◆ KURZE AUFGABE 1
Schreiben Sie aus den weiter unten folgenden Zeilen den Abschnitt von der Zeile mit „Image resolution: width=972“ bis einschließlich der Zeile mit „coord(290,209)“ unverändert ab.

◆ LESETEXT
2008/11/28

Mit Reiswein gegen Konventionen

Nach unzureichender Internetverbindung in Battambang und Pursat melde ich mich wieder zurueck aus Phnom Penh. Battambang an sich ist eine schoene alte Kolonialstadt, die wie alle Staedte Kambodschas zu Khmer Rouge Kriegszeiten voellig leergefegt war. Alte Kolonialbauten zeugen von einer franzoesischen Vergangenheit. Als ich ankam lernte ich Mr. Maro kennen. 45 Jahre alt, Familienvater von zwei Kindern und (leicht zu erraten) Mototaxifahrer. Er war mir gleich sympathisch durch seine offene Art und einem seiner ersten Saetze zu mir: "Please speak true to me, I speak true to you!"

Mr. Maro ist ein politisch sehr interessierter Mann, mit einem Hang dazu alle Laender die an Kambodscha grenzen zu verteufeln. Das tun viele Kambodschaner, aus Angst ihr Land koennte von den staerkeren Nachbarn gefressen werden. Doch seltsamerweise spricht niemand ueber China, das in den letzten paar Jahren Stueck fuer Stueck Kambodscha regelrecht aufkauft. In den letzten drei Jahren hat China jeden Monat eine neue Fabrik in Kambodscha gebaut, mit der vordergruendigen Hintergrundphilosophie, dass auch die Nachbarstaaten vom eigenen Aufbau profitieren muessen wenn man eine friedvolle Zukunft miteinander gestalten moechte.
Vordergruendig.
Nebenbei weist China immer noch jegliche Verantwortung an den Massakern der Khmer Rouge von sich, obwohl diese massiv aus dem Reich der Mitte finanziell unterstützt wurde. Wie konnten sie denn auch wissen was Pol Pots Schergen in ihrem Land alles anstellen. Es ging ja schliesslich nur um politische und wirtschaftliche Freundschaftsbeziehungen...

◆ KURZE AUFGABE 2
Geben Sie den Text über Battambang und Mr. Maro vollständig und ohne jede Änderung wieder.

◆ BEREITGESTELLTE ZEILEN
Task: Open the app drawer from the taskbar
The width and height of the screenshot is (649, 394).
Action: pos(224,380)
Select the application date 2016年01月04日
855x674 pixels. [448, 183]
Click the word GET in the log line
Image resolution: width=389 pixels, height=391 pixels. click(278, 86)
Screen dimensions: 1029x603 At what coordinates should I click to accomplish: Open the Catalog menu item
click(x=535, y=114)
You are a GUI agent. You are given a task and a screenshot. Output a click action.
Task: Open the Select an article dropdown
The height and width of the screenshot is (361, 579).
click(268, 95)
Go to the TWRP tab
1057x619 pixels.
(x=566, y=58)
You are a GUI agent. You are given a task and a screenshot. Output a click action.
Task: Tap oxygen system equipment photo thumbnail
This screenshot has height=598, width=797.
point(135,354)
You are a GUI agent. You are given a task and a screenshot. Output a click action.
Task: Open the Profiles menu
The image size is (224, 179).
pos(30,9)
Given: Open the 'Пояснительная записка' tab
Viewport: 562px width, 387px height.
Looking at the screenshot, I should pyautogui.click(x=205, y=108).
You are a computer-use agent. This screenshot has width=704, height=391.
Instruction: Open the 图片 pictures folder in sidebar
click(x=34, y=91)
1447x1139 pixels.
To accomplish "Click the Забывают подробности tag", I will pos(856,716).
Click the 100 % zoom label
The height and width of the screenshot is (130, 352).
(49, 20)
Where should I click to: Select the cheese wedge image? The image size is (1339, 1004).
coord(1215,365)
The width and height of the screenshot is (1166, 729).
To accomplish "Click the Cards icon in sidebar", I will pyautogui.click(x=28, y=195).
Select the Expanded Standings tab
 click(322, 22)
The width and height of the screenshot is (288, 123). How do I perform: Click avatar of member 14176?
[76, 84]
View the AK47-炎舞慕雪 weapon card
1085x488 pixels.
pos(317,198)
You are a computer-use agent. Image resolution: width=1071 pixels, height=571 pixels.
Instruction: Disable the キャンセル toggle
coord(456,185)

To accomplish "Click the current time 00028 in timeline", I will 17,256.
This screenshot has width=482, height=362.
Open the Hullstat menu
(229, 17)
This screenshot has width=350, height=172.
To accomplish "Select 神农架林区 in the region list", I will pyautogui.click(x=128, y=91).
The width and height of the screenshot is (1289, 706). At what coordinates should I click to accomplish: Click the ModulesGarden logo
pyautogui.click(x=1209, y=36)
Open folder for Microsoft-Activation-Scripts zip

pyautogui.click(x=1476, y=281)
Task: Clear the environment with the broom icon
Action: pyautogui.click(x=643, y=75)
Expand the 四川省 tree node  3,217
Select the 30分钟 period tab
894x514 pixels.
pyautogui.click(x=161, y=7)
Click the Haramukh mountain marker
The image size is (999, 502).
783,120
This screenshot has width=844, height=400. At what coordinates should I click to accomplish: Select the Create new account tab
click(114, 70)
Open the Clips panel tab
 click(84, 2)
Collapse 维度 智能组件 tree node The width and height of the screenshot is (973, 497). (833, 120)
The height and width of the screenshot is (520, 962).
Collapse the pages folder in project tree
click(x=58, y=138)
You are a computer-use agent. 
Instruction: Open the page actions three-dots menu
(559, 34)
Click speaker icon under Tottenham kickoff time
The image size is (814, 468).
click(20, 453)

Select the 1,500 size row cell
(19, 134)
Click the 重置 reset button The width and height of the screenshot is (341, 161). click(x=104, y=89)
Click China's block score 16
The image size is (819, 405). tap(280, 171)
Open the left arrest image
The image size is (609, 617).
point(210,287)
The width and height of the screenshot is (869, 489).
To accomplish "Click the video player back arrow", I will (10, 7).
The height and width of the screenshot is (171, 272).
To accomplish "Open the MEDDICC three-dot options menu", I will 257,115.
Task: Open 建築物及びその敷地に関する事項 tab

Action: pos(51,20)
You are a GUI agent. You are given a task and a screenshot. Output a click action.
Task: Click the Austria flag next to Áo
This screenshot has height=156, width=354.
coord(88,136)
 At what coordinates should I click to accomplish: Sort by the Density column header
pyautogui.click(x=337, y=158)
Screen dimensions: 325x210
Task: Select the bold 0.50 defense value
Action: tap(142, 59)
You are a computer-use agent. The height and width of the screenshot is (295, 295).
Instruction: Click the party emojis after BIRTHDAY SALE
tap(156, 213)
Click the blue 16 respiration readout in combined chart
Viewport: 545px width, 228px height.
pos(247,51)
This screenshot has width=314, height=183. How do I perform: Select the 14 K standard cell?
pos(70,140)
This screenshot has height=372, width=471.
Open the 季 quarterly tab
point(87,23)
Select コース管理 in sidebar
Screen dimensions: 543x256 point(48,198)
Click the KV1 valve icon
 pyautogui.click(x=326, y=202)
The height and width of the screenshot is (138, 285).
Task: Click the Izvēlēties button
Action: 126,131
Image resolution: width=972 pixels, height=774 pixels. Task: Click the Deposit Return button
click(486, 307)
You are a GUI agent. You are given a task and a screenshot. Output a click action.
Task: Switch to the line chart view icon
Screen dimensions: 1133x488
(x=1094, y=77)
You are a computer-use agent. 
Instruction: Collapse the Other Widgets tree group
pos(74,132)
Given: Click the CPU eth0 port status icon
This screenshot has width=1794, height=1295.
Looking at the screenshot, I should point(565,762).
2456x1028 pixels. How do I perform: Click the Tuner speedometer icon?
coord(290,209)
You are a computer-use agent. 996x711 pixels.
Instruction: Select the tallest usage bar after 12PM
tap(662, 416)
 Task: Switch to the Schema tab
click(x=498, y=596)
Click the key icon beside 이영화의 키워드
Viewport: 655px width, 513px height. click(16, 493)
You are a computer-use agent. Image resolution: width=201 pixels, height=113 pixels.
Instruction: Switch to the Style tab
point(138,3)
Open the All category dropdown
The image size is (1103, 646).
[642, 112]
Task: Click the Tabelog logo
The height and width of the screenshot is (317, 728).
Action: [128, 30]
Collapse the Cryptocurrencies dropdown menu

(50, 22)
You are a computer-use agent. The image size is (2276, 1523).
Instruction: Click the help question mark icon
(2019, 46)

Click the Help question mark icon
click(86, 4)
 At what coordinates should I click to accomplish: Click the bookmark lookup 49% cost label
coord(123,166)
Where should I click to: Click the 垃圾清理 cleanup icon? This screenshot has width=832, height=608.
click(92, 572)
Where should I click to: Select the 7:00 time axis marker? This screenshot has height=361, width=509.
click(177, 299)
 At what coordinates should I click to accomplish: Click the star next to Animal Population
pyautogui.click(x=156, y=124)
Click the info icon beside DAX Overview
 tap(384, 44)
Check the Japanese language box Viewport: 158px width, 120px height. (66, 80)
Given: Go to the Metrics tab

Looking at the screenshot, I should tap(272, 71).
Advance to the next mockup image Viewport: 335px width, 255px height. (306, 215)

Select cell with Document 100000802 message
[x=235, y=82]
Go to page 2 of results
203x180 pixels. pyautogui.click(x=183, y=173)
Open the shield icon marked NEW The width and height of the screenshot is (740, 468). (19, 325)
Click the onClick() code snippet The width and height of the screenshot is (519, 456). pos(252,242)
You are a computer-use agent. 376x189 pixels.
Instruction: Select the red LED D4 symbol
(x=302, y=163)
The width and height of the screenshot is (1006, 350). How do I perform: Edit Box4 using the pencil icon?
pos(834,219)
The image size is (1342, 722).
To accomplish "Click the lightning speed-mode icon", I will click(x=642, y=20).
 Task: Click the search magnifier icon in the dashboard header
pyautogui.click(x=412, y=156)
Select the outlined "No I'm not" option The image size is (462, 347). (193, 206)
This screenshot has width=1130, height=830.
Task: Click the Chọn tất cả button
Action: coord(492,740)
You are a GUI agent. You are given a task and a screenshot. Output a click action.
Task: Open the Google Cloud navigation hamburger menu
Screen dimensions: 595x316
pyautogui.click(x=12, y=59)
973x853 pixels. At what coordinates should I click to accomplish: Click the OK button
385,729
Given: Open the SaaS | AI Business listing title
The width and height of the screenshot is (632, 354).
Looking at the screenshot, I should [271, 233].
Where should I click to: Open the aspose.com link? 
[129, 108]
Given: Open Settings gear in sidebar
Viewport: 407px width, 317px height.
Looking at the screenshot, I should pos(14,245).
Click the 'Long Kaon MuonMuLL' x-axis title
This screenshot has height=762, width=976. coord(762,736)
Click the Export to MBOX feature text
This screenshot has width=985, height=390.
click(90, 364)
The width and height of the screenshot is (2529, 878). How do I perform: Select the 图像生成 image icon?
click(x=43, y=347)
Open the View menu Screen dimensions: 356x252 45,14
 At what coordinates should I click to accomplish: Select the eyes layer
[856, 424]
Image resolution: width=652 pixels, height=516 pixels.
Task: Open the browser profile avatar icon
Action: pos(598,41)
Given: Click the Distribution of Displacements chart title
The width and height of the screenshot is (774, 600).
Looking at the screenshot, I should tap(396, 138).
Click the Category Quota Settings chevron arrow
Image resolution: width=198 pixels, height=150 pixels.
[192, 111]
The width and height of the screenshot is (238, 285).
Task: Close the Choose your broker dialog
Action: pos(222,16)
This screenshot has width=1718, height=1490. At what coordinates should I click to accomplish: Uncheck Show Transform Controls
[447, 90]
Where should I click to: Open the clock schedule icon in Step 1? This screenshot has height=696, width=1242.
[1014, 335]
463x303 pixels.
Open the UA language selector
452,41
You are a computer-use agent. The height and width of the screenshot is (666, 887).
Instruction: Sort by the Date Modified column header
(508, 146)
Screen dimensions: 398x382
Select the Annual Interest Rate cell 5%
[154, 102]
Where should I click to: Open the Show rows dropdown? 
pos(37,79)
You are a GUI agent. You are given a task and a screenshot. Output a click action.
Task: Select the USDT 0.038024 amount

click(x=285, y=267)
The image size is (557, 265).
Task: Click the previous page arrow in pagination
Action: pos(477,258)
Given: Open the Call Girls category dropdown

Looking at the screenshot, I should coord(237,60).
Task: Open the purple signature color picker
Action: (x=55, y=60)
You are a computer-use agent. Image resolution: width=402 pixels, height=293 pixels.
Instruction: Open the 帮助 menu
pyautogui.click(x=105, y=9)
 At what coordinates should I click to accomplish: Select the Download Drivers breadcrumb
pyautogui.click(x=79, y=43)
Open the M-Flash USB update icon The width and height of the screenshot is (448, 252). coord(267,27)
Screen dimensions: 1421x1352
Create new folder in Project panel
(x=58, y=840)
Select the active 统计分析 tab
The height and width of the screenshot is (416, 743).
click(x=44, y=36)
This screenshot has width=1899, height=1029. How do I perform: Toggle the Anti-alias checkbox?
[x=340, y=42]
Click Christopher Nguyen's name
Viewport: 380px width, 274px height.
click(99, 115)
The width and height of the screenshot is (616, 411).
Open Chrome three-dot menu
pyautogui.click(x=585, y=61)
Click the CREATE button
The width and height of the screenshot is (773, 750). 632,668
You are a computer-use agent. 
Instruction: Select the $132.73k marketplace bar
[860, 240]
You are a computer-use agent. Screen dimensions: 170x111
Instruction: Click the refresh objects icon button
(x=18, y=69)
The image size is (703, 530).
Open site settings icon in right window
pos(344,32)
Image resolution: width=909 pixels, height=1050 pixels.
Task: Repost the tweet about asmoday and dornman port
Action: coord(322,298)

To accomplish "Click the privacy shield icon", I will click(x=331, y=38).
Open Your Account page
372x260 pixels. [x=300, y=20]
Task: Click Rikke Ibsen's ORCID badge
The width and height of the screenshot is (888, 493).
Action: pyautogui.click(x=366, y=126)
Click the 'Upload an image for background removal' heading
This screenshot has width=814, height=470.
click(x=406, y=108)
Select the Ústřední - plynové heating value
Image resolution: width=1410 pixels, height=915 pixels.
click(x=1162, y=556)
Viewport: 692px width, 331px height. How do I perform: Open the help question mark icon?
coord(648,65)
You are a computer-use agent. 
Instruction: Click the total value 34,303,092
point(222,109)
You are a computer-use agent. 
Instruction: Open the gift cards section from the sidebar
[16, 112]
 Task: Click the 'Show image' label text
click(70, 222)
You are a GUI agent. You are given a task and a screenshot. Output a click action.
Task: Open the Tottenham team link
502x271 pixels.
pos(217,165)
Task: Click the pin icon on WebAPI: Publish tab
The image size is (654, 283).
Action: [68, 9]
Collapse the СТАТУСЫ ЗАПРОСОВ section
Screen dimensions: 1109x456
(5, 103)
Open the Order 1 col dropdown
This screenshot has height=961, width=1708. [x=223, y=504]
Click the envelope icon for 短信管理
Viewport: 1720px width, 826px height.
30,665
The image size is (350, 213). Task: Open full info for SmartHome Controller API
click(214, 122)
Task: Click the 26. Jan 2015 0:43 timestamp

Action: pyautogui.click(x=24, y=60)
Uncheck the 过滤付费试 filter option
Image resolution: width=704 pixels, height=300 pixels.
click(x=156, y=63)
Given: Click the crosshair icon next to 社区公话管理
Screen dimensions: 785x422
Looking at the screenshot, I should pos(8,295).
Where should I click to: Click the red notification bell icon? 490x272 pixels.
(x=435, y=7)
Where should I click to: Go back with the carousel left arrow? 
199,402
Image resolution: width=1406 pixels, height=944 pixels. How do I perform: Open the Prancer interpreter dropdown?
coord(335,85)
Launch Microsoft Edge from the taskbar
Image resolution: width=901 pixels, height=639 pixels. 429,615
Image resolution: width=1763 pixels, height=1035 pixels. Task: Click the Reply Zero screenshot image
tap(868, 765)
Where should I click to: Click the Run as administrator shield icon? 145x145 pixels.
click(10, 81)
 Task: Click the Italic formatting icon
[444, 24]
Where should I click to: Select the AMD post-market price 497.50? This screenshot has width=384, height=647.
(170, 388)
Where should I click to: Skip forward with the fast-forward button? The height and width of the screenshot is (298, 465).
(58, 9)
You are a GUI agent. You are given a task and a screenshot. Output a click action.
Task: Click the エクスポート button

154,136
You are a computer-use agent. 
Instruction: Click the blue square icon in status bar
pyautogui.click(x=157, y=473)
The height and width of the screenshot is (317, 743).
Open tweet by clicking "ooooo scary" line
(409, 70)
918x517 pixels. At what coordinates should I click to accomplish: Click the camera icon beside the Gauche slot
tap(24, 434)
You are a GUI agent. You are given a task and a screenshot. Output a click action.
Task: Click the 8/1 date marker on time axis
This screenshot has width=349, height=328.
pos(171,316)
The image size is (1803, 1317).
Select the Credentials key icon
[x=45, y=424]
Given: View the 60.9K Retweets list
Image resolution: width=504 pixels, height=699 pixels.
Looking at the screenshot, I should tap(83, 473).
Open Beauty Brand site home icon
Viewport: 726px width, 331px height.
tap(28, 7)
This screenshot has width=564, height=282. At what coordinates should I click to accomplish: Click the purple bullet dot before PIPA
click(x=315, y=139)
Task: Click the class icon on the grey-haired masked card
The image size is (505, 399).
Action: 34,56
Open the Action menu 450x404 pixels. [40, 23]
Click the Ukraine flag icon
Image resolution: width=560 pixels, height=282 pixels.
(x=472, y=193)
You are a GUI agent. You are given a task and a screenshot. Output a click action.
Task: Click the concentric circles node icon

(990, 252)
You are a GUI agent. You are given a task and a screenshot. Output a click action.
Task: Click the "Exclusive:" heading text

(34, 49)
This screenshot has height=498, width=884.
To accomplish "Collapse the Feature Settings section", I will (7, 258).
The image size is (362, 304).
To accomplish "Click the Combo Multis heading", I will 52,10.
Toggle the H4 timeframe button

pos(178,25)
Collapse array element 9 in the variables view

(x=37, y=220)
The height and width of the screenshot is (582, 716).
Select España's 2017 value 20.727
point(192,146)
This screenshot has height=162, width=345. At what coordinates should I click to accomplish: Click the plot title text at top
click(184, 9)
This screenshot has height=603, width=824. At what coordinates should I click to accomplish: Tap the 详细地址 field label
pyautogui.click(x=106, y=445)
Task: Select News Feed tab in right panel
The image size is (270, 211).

◆ LÖSUNG DER ÜBUNG 1
Image resolution: width=972 pixels, height=774 pixels. Task: Click the Deposit Return button
click(486, 307)
You are a GUI agent. You are given a task and a screenshot. Output a click action.
Task: Switch to the line chart view icon
Screen dimensions: 1133x488
(x=1094, y=77)
You are a computer-use agent. 
Instruction: Collapse the Other Widgets tree group
pos(74,132)
Given: Click the CPU eth0 port status icon
This screenshot has width=1794, height=1295.
Looking at the screenshot, I should point(565,762).
2456x1028 pixels. How do I perform: Click the Tuner speedometer icon?
coord(290,209)

◆ LÖSUNG DER ÜBUNG 2
2008/11/28

Mit Reiswein gegen Konventionen

Nach unzureichender Internetverbindung in Battambang und Pursat melde ich mich wieder zurueck aus Phnom Penh. Battambang an sich ist eine schoene alte Kolonialstadt, die wie alle Staedte Kambodschas zu Khmer Rouge Kriegszeiten voellig leergefegt war. Alte Kolonialbauten zeugen von einer franzoesischen Vergangenheit. Als ich ankam lernte ich Mr. Maro kennen. 45 Jahre alt, Familienvater von zwei Kindern und (leicht zu erraten) Mototaxifahrer. Er war mir gleich sympathisch durch seine offene Art und einem seiner ersten Saetze zu mir: "Please speak true to me, I speak true to you!"

Mr. Maro ist ein politisch sehr interessierter Mann, mit einem Hang dazu alle Laender die an Kambodscha grenzen zu verteufeln. Das tun viele Kambodschaner, aus Angst ihr Land koennte von den staerkeren Nachbarn gefressen werden. Doch seltsamerweise spricht niemand ueber China, das in den letzten paar Jahren Stueck fuer Stueck Kambodscha regelrecht aufkauft. In den letzten drei Jahren hat China jeden Monat eine neue Fabrik in Kambodscha gebaut, mit der vordergruendigen Hintergrundphilosophie, dass auch die Nachbarstaaten vom eigenen Aufbau profitieren muessen wenn man eine friedvolle Zukunft miteinander gestalten moechte.
Vordergruendig.
Nebenbei weist China immer noch jegliche Verantwortung an den Massakern der Khmer Rouge von sich, obwohl diese massiv aus dem Reich der Mitte finanziell unterstützt wurde. Wie konnten sie denn auch wissen was Pol Pots Schergen in ihrem Land alles anstellen. Es ging ja schliesslich nur um politische und wirtschaftliche Freundschaftsbeziehungen...